As a caregiver you may have to help your loved one if he or she is not able to go to the toilet by him or herself. The first step in coping is to make sure your loved one understands that it's a medical problem, not a personal failure. The next step is to always respect his or her privacy. Discuss the problem with your loved one; be sure he understands that you are going to work with him on toileting and personal hygiene.
Then, like the Boy Scouts say, be prepared. Remember to locate the restroom the first time you visit a building and take along supplies including a change of clothing.
Keep a Journal
Keeping a journal recording times of bowel movements and foods that your loved one eats may help you identify patterns in your loved one's bowel activity. Usually three days of journal keeping is sufficient. Refer back to it and make adjustments to make it a more reliable guide.
Develop a Routine
Recording the time of day bowel movements occur can help you develop a routine. It can guide you to the right times of day (and night) to take your loved one to the bathroom or when to change a diaper. It may guide you to the best times of day to make appointments. Some caregivers use a behavioral approach, and take their loved one to the bathroom on a regular schedule around the clock.
Diet & Nutrition
It's important to maintain the correct balance of dietary fiber and liquid intake. Dehydration is a threat if bowel movements are loose or tend toward diarrhea. Some foods may stimulate bowel activity or density. A written record of what your loved one eats may point to foods to eat more often or those to avoid.
Talk About It
Difficult as it may be, talk to your loved one when you are about to take him or her to the toilet or change a diaper. Good communication will make it easier for your loved one to tell you when it's time to go or ask for help because he or she soiled a diaper or clothing. If he or she is not sensitive to bowel movements, you need to remind yourself to check in periodically and take him or her to the bathroom.

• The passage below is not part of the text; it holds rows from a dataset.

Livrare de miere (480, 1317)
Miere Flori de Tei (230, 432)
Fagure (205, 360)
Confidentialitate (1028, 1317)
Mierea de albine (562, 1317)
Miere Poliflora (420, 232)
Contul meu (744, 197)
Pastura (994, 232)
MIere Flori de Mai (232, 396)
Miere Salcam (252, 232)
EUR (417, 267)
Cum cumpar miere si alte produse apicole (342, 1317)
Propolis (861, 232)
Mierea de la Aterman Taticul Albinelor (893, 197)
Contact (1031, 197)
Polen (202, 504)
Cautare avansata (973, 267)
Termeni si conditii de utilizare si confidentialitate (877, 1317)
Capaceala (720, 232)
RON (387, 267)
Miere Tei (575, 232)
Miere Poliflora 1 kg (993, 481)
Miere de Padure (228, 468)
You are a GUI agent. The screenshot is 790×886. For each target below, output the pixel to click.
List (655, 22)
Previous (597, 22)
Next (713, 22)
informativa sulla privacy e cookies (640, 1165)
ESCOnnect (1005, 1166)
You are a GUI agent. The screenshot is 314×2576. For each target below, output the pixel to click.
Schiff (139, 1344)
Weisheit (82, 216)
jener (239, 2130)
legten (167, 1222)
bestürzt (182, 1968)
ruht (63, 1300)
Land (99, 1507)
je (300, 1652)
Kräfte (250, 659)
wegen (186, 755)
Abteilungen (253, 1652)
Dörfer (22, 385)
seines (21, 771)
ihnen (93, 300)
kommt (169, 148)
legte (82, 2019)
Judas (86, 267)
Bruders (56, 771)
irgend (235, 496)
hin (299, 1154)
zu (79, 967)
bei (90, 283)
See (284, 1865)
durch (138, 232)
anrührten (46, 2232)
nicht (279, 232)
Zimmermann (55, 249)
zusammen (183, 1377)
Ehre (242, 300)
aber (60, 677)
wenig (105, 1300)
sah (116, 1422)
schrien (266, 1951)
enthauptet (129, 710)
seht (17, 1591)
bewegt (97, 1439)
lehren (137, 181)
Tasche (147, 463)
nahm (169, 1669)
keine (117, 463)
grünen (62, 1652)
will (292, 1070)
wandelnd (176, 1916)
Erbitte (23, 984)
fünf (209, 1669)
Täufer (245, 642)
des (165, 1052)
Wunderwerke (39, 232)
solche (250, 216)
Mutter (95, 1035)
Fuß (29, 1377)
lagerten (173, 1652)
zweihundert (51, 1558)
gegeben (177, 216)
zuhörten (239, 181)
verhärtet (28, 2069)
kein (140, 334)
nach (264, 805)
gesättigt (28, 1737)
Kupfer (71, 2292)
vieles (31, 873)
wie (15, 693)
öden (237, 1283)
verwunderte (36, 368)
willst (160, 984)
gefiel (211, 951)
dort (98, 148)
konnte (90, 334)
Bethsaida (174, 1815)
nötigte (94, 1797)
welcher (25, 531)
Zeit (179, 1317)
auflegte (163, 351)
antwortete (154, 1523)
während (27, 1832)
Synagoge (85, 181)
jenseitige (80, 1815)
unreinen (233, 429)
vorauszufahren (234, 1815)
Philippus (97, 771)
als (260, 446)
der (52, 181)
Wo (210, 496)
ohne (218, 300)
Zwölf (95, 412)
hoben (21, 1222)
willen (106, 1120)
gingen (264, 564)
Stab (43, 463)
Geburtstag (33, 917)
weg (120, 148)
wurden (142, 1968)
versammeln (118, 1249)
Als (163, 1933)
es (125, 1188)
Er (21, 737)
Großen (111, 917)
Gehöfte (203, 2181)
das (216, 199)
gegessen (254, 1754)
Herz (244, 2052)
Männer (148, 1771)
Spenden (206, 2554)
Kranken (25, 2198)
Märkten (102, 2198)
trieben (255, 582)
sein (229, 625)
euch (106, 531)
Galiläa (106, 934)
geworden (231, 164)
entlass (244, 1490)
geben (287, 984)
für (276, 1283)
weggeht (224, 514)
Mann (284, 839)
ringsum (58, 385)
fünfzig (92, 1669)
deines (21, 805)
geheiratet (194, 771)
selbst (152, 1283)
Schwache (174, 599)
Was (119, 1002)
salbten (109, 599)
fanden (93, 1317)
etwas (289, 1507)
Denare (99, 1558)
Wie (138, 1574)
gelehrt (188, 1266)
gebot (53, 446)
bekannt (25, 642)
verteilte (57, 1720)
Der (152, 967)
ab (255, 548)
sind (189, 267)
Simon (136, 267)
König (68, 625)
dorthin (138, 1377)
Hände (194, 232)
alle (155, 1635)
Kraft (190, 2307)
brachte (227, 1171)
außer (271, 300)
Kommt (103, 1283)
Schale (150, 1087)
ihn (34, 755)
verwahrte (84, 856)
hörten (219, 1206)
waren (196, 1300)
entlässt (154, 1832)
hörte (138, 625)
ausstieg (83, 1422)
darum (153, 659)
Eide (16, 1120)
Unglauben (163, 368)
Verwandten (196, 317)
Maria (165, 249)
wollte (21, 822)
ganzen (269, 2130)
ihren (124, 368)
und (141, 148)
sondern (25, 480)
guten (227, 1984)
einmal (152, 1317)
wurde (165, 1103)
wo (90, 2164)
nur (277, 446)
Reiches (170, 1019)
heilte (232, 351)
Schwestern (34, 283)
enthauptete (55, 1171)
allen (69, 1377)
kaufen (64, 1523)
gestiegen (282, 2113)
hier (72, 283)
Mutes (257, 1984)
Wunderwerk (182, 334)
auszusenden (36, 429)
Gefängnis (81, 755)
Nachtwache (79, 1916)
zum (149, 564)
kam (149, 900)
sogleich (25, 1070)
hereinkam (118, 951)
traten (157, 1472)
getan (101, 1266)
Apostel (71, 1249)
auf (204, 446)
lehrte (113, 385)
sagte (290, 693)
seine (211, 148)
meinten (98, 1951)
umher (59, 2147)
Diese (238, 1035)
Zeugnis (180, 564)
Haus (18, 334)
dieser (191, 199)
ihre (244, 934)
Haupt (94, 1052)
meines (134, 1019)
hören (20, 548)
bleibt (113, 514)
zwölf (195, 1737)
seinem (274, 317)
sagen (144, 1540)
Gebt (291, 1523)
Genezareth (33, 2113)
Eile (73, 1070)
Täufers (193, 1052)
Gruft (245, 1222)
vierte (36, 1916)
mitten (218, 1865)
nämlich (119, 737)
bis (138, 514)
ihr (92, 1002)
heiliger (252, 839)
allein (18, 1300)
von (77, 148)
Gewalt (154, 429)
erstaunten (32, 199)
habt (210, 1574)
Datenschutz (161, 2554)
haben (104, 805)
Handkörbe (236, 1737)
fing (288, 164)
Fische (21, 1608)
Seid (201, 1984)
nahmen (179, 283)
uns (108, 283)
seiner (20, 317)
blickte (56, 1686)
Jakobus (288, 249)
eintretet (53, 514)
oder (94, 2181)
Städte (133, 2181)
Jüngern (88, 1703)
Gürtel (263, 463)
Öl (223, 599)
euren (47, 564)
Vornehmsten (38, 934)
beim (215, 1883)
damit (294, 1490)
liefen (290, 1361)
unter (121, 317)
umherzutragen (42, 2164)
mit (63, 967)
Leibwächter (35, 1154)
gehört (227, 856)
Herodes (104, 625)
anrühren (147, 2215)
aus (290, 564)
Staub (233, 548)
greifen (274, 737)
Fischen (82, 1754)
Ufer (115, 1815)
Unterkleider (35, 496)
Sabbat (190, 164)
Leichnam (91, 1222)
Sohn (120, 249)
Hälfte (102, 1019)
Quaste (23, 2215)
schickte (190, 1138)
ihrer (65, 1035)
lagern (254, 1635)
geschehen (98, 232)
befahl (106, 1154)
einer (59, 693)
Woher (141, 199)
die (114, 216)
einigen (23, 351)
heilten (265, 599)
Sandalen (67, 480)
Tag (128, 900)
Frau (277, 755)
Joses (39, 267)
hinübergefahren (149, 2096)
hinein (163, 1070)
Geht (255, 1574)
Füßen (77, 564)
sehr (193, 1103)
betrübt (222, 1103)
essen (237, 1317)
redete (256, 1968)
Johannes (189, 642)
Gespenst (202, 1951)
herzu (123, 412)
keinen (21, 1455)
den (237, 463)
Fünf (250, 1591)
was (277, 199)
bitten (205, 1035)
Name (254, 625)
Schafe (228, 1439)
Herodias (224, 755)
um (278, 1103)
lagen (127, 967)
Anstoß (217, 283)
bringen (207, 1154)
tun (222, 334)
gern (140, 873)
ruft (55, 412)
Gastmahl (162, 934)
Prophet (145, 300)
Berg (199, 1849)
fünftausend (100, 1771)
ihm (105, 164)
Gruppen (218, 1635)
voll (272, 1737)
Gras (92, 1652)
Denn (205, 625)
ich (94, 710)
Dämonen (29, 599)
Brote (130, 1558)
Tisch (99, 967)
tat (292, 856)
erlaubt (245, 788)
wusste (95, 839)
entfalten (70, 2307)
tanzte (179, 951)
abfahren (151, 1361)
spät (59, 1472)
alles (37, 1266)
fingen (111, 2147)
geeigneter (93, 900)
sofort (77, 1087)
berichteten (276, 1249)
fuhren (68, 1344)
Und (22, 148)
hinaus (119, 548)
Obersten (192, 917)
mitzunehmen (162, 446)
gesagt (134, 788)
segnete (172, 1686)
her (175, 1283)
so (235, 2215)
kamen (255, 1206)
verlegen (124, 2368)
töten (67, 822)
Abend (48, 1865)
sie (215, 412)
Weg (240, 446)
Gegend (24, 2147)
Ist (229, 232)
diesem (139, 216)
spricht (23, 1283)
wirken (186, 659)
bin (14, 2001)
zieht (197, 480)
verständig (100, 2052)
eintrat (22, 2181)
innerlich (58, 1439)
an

Privacy is important and must be respected at all times. Drape a clean towel around the diaper area when you are cleaning your loved one's body so that only the direct areas you are working with are exposed.
You might consider buying an inexpensive room divider screen in the event you need to change toileting in their room. This helps prevent the embarrassing situation of having people walking in and seeing everything.
Safety equipment such as railings and special toilet seats are available so your loved one can go to the bathroom alone, and stay in the bathroom alone. Just be sure he or she isn't sitting on the toilet for too long-it could be a sign of diarrhea or constipation.
Perineal & Genital Care
According to Caregiving at Home, by William Leahy, M.D. (www.caregivingathome.com), the perineum is the area between the anus and the urinary opening for a woman, or between the anus and the penis for a man.
When cleaning the perineal and genital areas, wear latex gloves to protect your hands from contact with body secretions. Use clean warm water, a clean washcloth, and a towel. Spread a waterproof sheet on the bed and ask your loved one to lie on his or her back.
Avoiding Rashes & Dry Skin
Several different skin conditions are associated with incontinence. Prolonged exposure to the acids in urine and feces in undergarments or diapers cause a rash. Soap residues left in the perineal area may also cause rashes. Bunched up or damp undergarments that rub on the skin are another source of irritation. Make sure you clean the entire area each time you are toileting, rinse well, and pat dry. Make sure undergarments are changed promptly and that the skin is clean and dry before putting on fresh underwear.
Handling Body Wastes & Incontinence
Wear gloves and put soiled diapers or bedclothes in a sealed plastic bag and then into a second plastic bag before removal from your loved one's room or bathroom. Dispose of your gloves when you are through.
When an infectious disease like influenza or a disease that weakens the immune system such as AIDS or cancer are present, it's important to take extra precautions against infection. Use a disinfectant and paper towels to clean any surfaces that come into contact with body fluids such as bedpans, urinals and toilets.